Let Go? Hold On?

September 30, 2022

This blog fell into my Lost Baggage zone a couple of years back. From 2007-18 I had obsessively recorded some thoughts and recollections on every book I read and even some important life experiences and memories.

Then, beginning in summer 2019, I began putting my attention elsewhere. I produced only 4 posts over the past three years. The birth of my granddaughter and my daughter’s childhood encounter with Morse Code, both made it online. So did some thoughts on two books that I had started, but never finished, One Hundred Years of Solitude and How To Watch Soccer. But those efforts hardly registered in my conscious (confession: I had to look all of them up just now to see what, if anything, I had contributed to this blog). Mist and Mold was slowly turning into the internet equivalent of lost baggage, maybe appearing from time to time on someone’s web browser, but mostly accumulating dust on a file server somewhere, forgotten, ignored. (An aside – My inactivity never raised any questions at WP’s marketing office. I regularly receive emails advertising blog-related opportunities.)

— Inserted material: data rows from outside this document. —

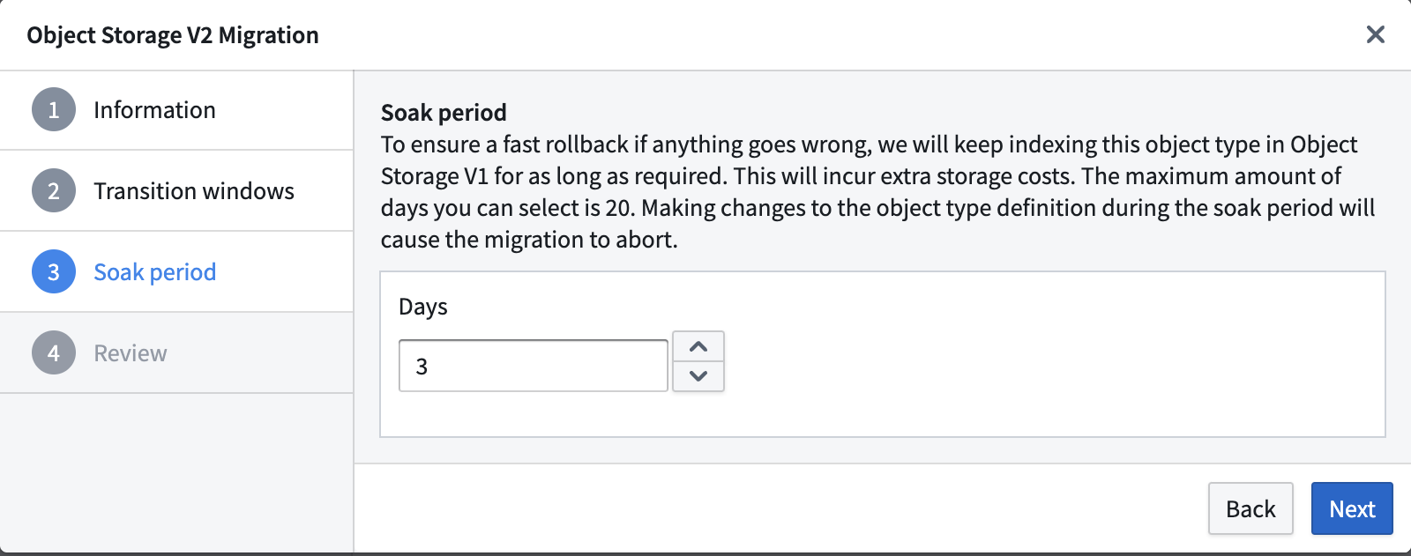Click the step 1 number circle
The image size is (1411, 556).
point(54,110)
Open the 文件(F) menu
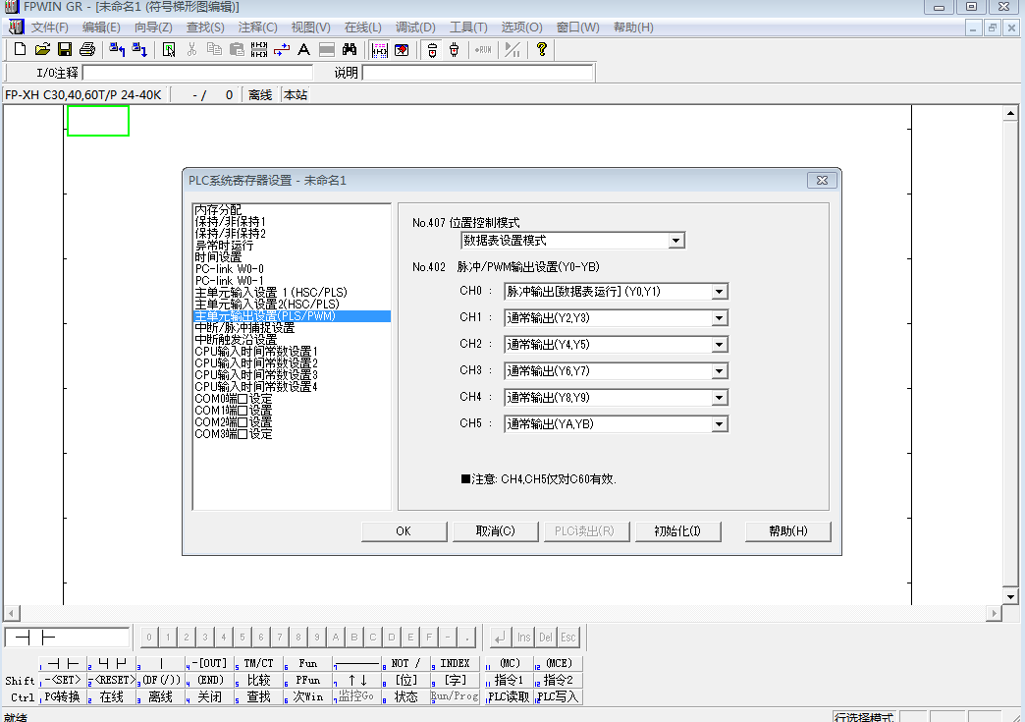Viewport: 1025px width, 722px height. pos(49,28)
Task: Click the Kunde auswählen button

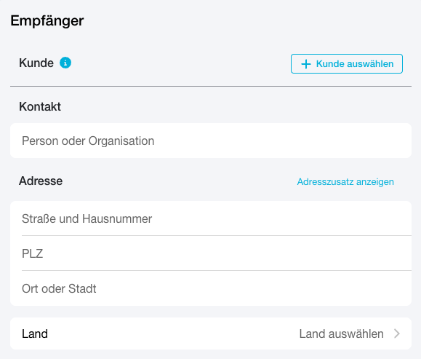Action: [347, 64]
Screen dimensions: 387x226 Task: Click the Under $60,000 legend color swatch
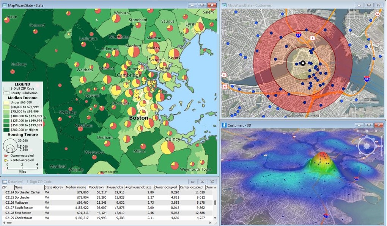coord(5,103)
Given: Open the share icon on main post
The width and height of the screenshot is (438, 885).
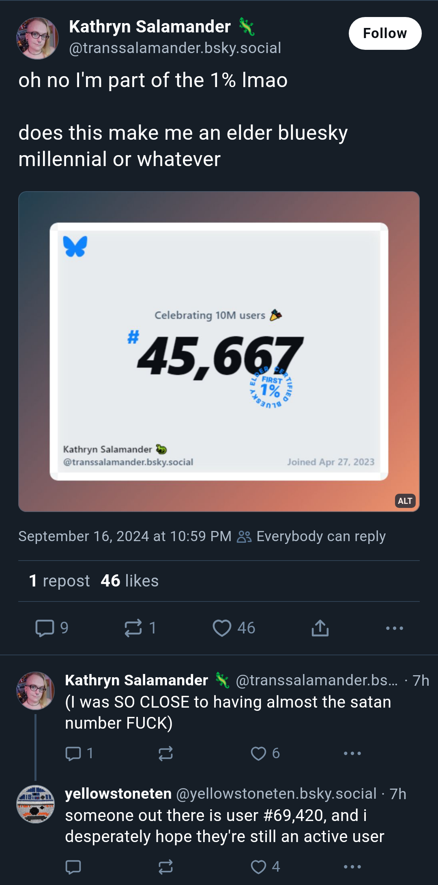Looking at the screenshot, I should click(x=320, y=628).
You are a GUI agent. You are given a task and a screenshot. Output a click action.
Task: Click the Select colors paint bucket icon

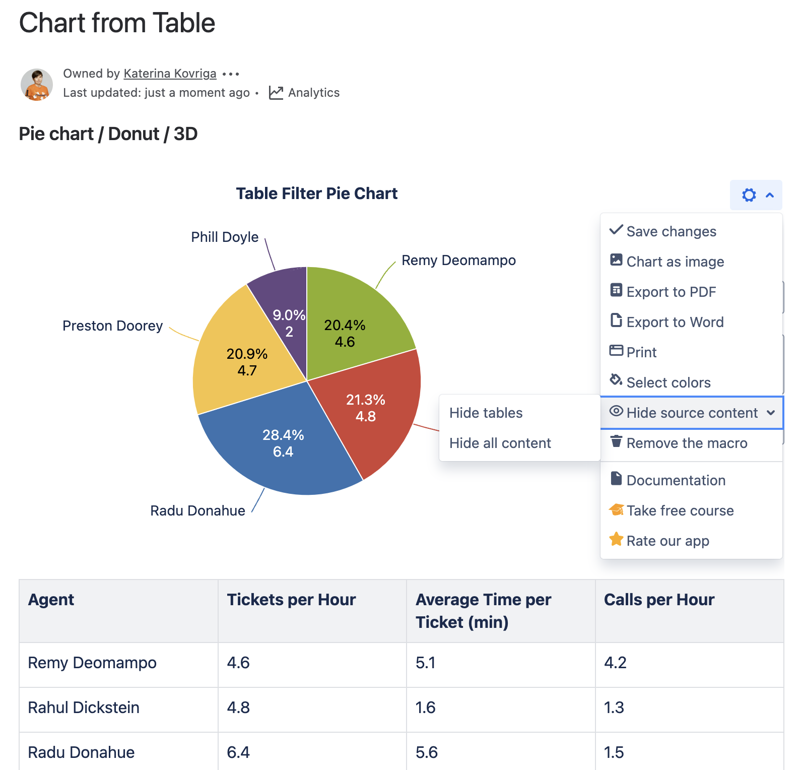[x=616, y=380]

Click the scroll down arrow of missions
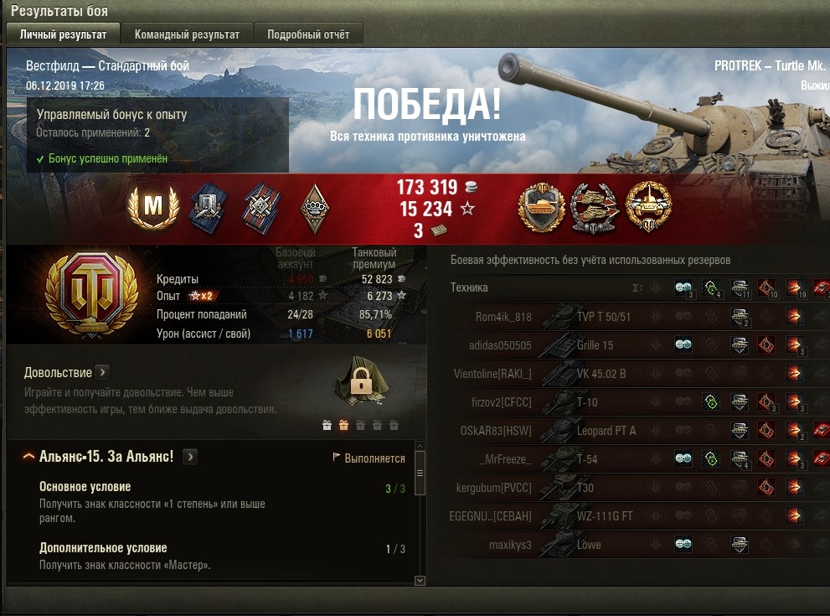[x=420, y=581]
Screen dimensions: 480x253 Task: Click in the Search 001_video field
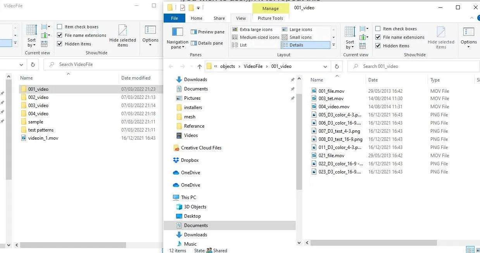pos(415,66)
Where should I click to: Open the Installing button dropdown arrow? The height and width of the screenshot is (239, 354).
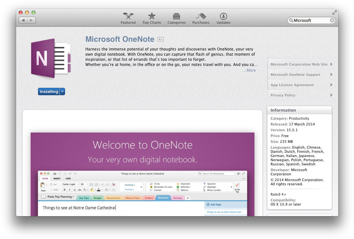[x=62, y=92]
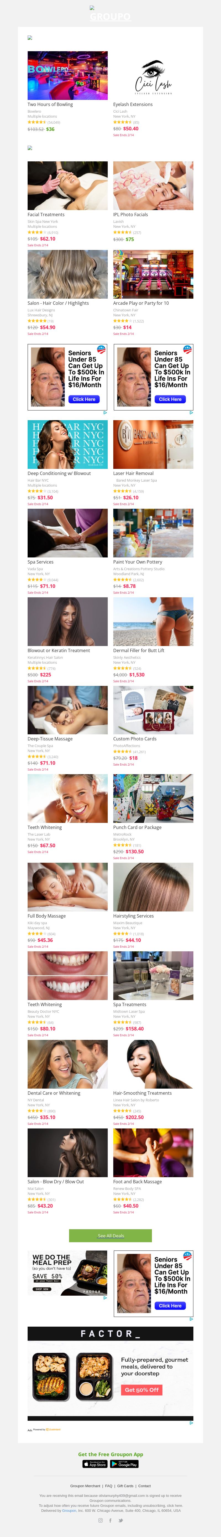Open the Twitter bird icon in the footer
221x1537 pixels.
click(120, 1520)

How to explain my apparent lack of interest in this previously satisfying journal? Encounters with unsatisfying books, unexpected demands from family and work, all of these played a role. Surprisingly, so did my encounters with some very good books, ones that I finished, loved, but still haven’t written up. Can the emotions inspired by the good writing of others be a cause of writer’s block? Yes. Definitely.

Whatever obstacles had stood in my way through 2019, things took a quick turn for the worse in early 2020 when COVID-19 came along. Like many employers, mine moved directly from “wait-and-see” to “run for the hills!” without warning. Suddenly all of my time was being spent in moving my courses online mid-semester. Even when the semester had ended, I needed to continue planning for fall and helping my colleagues plan too. (My responsibility to them stemmed from the fact that I had made the unfortunate mistake of choosing the 2019-2020 academic year to become department chair and division chair.) COVID-related duties had become a tidal wave that I couldn’t outrun. So, after spending hours every day stuck in front of a keyboard and computer screen, I sure as heck wasn’t going to try and unwind by spending a few more hours there.

But I finally retired a year ago. Old projects like Mist and Mold are getting dusted off and reevaluated. Do I still have an interest in keeping a journal? And what about the books I have read since 2018. Do I write about them or do I just let them go?

Dear Buddha, You have taught us that clinging is a source of suffering (dukkha). Help me to understand my clinging. Is it my merely my sense of duty to my blog, to the stack of already-read books in my office? Or is it something deeper? Is it my self-image that I am clinging to?

I don’t have an answer yet, but maybe one will emerge as I go along. For now I’ll live my life. Write. Or not. And pay attention to whatever happens.

One Response to “Let Go? Hold On?”

  1. Craig Brandis (aka Burl Whitman) said

    I would enjoy reading what you have to say.